The combination won again at Texas Motor Speedway in 2012, and finished sixth in the 2013 Verizon IndyCar Series championship. That same year, Mike Conway took a shock win for them in Race 1 at the Chevrolet Dual in Detroit.

Carlos Huertas scored an upset win for them in Race 1 at the Houston double-header in 2014, and while 2015 and 2016 yielded no wins, Tristan Vautier and Conor Daly gave them several strong runs – Vautier’s best finish was fourth in Race 2 at Detroit, while Daly finished second in Race 1 at Detroit, finished fourth at Watkins Glen, and scored a trio of sixth-place finishes at the Indianapolis Motor Speedway Road Course, Race 2 at Detroit, and the Mid-Ohio Sports Car Course.

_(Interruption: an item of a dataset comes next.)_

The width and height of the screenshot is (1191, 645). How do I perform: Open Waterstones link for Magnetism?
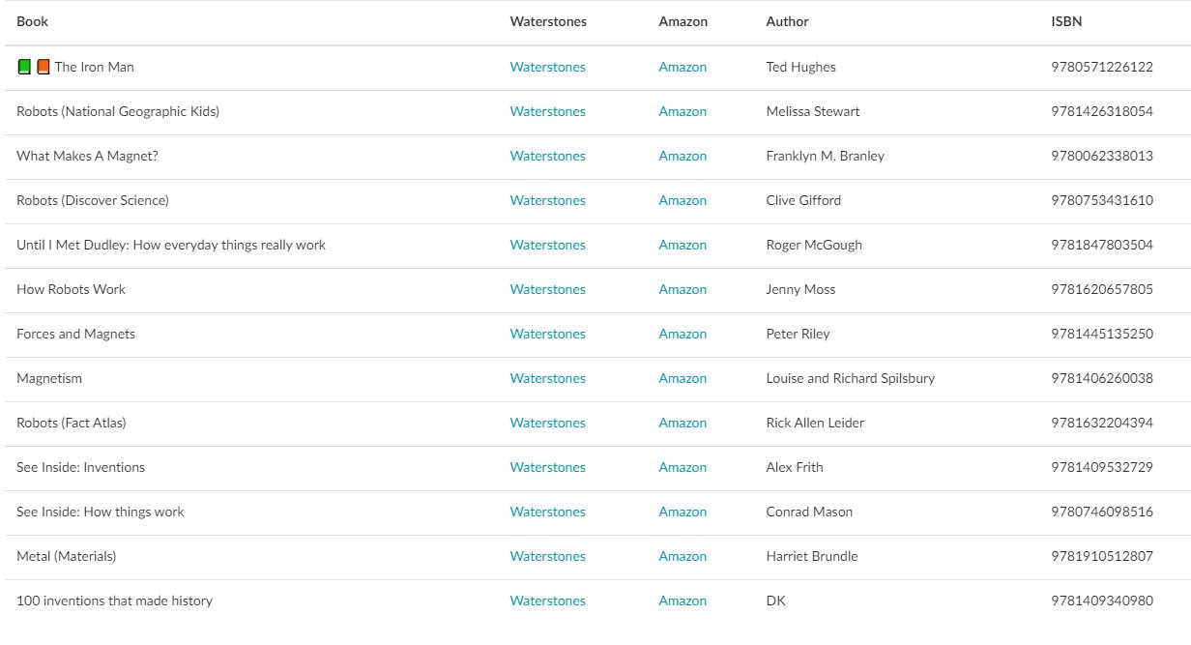[x=547, y=378]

And 2017 was set to possibly be the best year the team has ever had. Sebastien Bourdais gave the team a popular win in the season-opening Firestone Grand Prix of St. Petersburg, and then rookie Ed Jones scored back-to-back top tens – 10th and sixth – at St. Pete and the Toyota Grand Prix of Long Beach to start his career.

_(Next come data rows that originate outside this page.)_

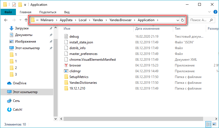
Task: Click the Refresh button in address bar
Action: (183, 20)
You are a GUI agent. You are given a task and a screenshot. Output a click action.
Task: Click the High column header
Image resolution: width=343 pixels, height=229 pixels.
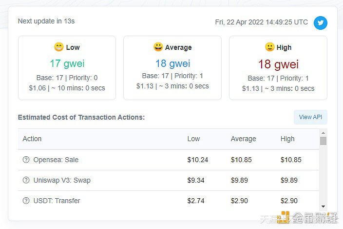pyautogui.click(x=287, y=139)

But, things started unraveling at the Indianapolis 500. Bourdais appeared set to be in the Fast Nine Pole Shootout during his first qualifying run – both of his first two laps were above 231 mph –  before his horrifying crash in Turn 2.

While Jones qualified an impressive 11th and finished an even more impressive third, results for the rest of the season became hard to come by – Jones only scored two more Top 10s, with a best result of seventh at Road America.

But, retooled for 2018, the Coyne team is a legitimate threat at the 102nd Running of the Indianapolis 500.

Bourdais, whose No. 18 Honda features new sponsorship from SealMaster and now ownership partners in Jimmy Vasser and James “Sulli” Sullivan, has a win already, again at St. Pete, and sits third in the championship.

And Bourdais may also be Honda’s best hope, given that he was the fastest Honda in qualifying – he’ll start fifth behind Ed Carpenter, Simon Pagenaud, Will Power, and Josef Newgarden.

“I think it speaks volumes about their work, their passion and their dedication to this program, Dale (Coyne), Jimmy (Vasser) and Sulli (James Sullivan) and everybody from top to bottom. I can’t thank them enough for the opportunity, for the support,” Bourdais said of the team’s effort.

Rookie Zachary Claman De Melo has been progressing nicely, and his Month of May has been very solid – he finished 12th at the INDYCAR Grand Prix on the IMS Road Course and qualified a strong 13th for the “500.”

“It’s been surreal to be here as rookie. I’m a bit at a loss for words,” Claman De Melo revealed after qualifying. “The fans, driving around this place, being with the team, everything is amazing. I have a great engineer, a great group of experienced mechanics at Dale Coyne Racing.”

While Conor Daly and Pippa Mann struggled in one-off entries, with Mann getting bumped out of the field in Saturday qualifying, Daly’s entry essentially puts three Coyne cars in the race – Daly’s No. 17 United States Air Force Honda is a Dale Coyne car that has been leased to Thom Burns Racing.

Rest assured, the days of Coyne being an “also ran” are long gone, and a Coyne car ending up in Victory Lane at the biggest race of the year would complete the Chicago Cubs analogy – the Cubs won a World Series title in 2016, and an Indy 500 triumph would be the crowning achievement in Coyne’s career.